[INFORMATION GIVEN]
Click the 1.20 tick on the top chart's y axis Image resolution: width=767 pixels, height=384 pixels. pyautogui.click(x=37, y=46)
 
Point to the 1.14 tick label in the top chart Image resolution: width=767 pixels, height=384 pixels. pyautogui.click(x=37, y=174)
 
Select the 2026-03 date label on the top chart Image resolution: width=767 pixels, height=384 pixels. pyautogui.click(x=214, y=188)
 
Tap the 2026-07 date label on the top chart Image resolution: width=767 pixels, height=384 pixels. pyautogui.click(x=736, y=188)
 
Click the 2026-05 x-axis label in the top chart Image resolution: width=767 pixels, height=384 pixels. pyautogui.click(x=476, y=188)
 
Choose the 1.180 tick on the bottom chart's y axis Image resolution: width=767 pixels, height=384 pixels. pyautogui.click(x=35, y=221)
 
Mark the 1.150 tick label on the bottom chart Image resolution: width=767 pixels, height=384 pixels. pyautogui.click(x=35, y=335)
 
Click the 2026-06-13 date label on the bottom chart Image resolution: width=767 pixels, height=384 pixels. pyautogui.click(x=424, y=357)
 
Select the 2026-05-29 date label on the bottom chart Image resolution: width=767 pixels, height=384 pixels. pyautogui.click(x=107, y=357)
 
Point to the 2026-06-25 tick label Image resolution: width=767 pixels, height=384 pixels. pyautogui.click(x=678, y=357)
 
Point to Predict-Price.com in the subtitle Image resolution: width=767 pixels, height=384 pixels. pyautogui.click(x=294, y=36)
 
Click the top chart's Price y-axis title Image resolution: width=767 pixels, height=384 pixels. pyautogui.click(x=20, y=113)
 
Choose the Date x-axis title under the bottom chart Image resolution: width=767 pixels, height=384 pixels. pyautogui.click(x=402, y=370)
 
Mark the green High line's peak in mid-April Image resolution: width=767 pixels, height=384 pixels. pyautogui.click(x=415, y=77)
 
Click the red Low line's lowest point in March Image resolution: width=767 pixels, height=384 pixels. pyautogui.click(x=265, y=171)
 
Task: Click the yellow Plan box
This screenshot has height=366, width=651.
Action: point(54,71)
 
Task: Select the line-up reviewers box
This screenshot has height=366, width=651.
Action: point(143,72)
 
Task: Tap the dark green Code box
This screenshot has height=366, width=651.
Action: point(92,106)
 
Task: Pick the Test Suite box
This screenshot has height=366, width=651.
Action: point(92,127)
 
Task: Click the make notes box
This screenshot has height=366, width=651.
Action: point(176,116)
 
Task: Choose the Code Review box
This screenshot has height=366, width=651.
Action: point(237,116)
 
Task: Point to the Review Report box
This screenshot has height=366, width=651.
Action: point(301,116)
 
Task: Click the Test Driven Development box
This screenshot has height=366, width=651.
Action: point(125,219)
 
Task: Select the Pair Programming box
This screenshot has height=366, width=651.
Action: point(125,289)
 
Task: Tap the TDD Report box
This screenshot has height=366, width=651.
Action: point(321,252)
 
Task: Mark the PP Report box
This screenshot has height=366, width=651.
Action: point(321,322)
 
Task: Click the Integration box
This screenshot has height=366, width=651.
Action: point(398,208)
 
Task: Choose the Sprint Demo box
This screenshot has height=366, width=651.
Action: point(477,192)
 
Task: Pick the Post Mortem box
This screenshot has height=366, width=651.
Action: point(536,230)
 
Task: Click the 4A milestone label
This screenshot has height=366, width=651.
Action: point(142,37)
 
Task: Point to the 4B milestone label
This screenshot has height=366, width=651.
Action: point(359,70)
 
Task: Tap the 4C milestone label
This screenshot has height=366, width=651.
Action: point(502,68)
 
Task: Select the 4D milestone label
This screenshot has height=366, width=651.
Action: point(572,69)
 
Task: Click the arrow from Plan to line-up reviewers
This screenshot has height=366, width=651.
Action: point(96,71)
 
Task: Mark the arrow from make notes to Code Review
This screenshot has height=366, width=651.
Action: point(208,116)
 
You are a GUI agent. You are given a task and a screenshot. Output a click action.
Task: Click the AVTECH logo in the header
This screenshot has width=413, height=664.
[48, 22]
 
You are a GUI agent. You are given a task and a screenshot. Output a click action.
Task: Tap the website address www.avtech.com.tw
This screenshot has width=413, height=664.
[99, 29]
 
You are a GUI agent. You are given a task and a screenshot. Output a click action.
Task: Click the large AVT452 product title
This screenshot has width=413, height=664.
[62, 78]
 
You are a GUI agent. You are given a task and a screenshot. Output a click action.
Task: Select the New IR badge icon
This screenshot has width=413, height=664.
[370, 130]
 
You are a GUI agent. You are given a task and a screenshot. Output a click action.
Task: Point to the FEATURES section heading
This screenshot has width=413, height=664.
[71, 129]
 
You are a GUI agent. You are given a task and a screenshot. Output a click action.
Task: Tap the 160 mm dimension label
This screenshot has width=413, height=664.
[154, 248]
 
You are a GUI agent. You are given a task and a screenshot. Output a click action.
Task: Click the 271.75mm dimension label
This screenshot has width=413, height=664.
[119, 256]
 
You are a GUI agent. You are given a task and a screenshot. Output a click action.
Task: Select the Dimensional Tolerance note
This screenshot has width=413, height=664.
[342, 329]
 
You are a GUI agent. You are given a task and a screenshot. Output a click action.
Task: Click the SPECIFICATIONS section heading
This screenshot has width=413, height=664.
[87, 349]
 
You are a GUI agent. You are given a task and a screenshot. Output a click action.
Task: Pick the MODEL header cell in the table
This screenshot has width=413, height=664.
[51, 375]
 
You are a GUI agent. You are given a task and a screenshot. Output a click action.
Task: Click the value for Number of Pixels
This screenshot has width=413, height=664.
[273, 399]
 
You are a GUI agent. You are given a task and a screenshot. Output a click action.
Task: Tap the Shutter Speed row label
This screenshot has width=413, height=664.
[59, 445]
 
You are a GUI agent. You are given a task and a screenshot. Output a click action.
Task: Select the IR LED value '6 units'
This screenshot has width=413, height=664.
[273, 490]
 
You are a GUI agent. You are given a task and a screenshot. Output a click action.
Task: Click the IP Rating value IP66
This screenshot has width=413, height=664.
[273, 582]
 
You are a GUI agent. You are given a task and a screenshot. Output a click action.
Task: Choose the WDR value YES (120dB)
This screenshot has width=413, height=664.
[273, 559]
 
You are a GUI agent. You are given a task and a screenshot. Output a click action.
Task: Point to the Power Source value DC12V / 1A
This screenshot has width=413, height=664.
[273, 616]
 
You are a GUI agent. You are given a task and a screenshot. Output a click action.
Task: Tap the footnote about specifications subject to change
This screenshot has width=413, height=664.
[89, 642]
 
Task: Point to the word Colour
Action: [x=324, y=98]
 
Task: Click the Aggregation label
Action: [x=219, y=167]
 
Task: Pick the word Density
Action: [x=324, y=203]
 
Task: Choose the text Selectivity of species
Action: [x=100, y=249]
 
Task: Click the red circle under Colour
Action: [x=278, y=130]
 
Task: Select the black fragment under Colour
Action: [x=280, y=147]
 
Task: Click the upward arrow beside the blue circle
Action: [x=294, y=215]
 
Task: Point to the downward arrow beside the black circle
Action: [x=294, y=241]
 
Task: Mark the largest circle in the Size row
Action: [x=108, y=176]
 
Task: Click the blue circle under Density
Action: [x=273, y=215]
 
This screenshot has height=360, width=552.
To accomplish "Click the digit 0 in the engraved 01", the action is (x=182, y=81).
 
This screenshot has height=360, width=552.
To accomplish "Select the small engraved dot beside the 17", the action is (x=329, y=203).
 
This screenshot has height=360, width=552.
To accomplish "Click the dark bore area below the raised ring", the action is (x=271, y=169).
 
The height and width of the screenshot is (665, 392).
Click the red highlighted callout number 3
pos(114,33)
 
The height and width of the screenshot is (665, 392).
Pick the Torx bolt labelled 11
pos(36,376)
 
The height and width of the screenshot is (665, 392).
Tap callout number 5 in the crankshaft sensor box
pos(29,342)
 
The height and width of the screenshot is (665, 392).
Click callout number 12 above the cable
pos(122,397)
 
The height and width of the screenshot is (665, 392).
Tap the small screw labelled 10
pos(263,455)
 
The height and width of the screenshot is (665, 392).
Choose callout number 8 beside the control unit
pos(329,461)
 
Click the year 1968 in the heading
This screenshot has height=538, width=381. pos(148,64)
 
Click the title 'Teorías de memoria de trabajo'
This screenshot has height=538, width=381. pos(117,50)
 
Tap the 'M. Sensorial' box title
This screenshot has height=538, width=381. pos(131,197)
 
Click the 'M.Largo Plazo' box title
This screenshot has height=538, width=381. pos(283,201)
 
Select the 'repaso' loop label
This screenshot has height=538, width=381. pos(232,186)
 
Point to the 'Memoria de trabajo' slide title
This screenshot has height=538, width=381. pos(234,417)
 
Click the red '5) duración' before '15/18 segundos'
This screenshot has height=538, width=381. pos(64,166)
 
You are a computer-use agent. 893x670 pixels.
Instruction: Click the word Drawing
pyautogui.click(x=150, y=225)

[REQUEST] Resize the rows from the line containing "Point to Predict-Price.com" down to the line containing "Click the top", both included, and give back only those lines with their requests. Multiply every click coordinate in the answers by 2.5 and round each to a whole number, rounding halves up.

[SOLVED PROBLEM]
Point to Predict-Price.com in the subtitle Image resolution: width=767 pixels, height=384 pixels. pyautogui.click(x=735, y=90)
 
Click the top chart's Price y-axis title Image resolution: width=767 pixels, height=384 pixels. pyautogui.click(x=50, y=283)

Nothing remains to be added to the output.